Transcribe all the records exactly and omit any images they hold.

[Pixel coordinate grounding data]
•••

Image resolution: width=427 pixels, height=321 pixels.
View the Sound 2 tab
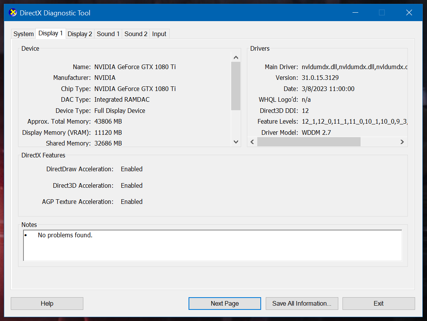pyautogui.click(x=136, y=34)
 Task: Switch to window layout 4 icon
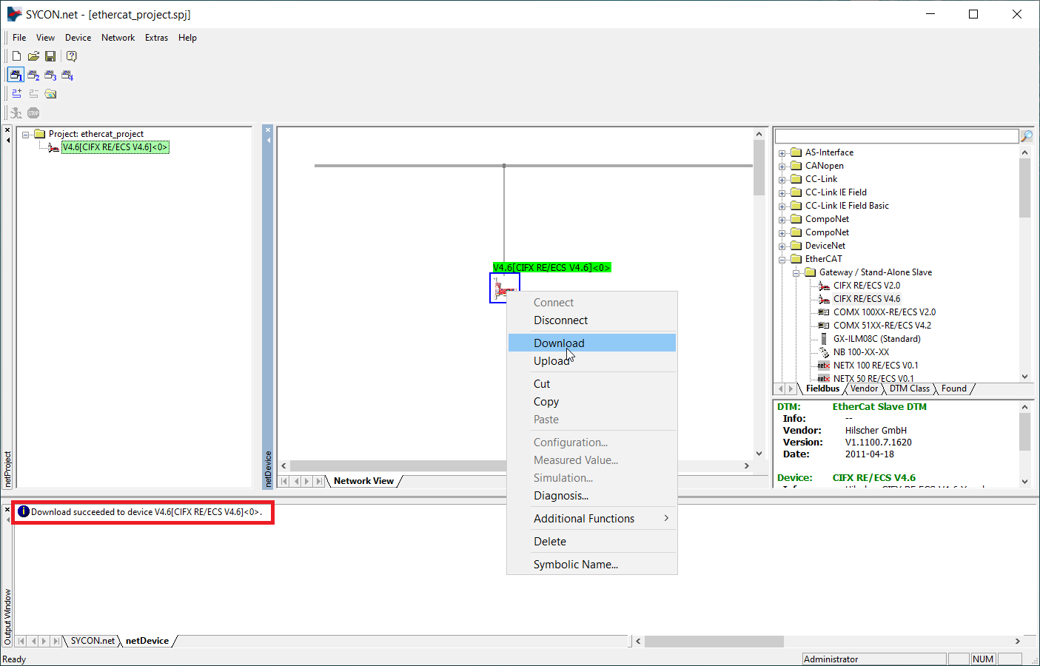tap(67, 75)

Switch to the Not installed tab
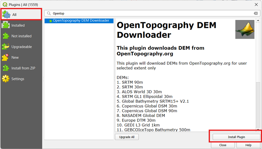click(21, 36)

•••

**Expected answer**
Image resolution: width=427 pixels, height=321 pixels.
View the Sound 2 tab
pyautogui.click(x=136, y=34)
 Task: Switch to window layout 4 icon
tap(67, 75)

Switch to the Not installed tab
click(21, 36)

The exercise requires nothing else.